## Exercise description
Copy each line below holding "will".

## Supplied data

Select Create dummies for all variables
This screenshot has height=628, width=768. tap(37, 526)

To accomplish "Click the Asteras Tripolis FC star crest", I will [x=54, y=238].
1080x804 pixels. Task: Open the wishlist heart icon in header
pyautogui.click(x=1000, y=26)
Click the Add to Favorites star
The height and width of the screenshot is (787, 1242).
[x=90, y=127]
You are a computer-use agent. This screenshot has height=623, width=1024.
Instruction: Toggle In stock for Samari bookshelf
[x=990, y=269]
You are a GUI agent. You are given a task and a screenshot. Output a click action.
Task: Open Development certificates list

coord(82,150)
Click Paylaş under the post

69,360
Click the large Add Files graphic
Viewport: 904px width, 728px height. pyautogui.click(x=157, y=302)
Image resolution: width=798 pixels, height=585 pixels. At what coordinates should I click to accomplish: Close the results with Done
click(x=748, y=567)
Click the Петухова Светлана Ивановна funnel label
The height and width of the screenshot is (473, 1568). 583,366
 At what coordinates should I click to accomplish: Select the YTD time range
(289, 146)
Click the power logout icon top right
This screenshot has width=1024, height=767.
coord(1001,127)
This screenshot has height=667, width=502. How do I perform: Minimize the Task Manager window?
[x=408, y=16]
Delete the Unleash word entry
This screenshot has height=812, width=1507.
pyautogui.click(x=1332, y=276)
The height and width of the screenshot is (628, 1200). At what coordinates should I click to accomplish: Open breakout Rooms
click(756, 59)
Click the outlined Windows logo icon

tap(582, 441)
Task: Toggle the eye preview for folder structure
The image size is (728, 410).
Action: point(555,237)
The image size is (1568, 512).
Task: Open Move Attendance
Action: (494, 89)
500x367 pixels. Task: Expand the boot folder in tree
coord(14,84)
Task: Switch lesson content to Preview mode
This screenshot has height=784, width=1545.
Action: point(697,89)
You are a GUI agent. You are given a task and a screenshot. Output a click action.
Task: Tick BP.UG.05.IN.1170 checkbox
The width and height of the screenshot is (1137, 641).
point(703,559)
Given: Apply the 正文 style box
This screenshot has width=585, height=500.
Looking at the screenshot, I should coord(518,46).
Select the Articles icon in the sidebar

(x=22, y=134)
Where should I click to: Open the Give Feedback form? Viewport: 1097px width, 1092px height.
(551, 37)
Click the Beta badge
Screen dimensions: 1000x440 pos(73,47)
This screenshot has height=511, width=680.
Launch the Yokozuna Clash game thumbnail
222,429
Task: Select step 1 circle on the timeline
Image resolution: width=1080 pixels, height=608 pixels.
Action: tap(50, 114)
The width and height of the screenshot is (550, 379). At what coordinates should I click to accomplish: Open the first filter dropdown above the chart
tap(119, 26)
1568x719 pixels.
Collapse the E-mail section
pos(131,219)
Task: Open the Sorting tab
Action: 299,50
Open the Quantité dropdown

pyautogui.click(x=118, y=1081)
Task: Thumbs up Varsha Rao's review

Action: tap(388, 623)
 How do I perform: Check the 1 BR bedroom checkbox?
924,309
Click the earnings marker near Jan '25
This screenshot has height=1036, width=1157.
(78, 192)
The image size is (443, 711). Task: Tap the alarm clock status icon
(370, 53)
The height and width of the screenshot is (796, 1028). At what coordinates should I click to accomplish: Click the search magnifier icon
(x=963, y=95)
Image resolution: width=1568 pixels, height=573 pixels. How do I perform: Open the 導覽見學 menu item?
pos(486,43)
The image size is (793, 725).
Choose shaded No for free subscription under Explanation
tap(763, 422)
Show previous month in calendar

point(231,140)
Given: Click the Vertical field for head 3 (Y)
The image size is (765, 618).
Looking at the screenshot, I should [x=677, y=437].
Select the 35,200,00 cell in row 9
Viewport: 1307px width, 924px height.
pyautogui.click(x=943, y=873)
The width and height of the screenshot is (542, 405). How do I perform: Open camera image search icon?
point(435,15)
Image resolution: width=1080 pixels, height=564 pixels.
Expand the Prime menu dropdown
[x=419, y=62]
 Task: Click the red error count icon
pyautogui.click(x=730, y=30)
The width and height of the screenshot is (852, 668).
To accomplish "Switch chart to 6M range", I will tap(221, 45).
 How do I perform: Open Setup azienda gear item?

## Output below
To accomplish "Click the Asteras Tripolis FC star crest", I will [x=54, y=238].
To accomplish "Switch chart to 6M range", I will tap(221, 45).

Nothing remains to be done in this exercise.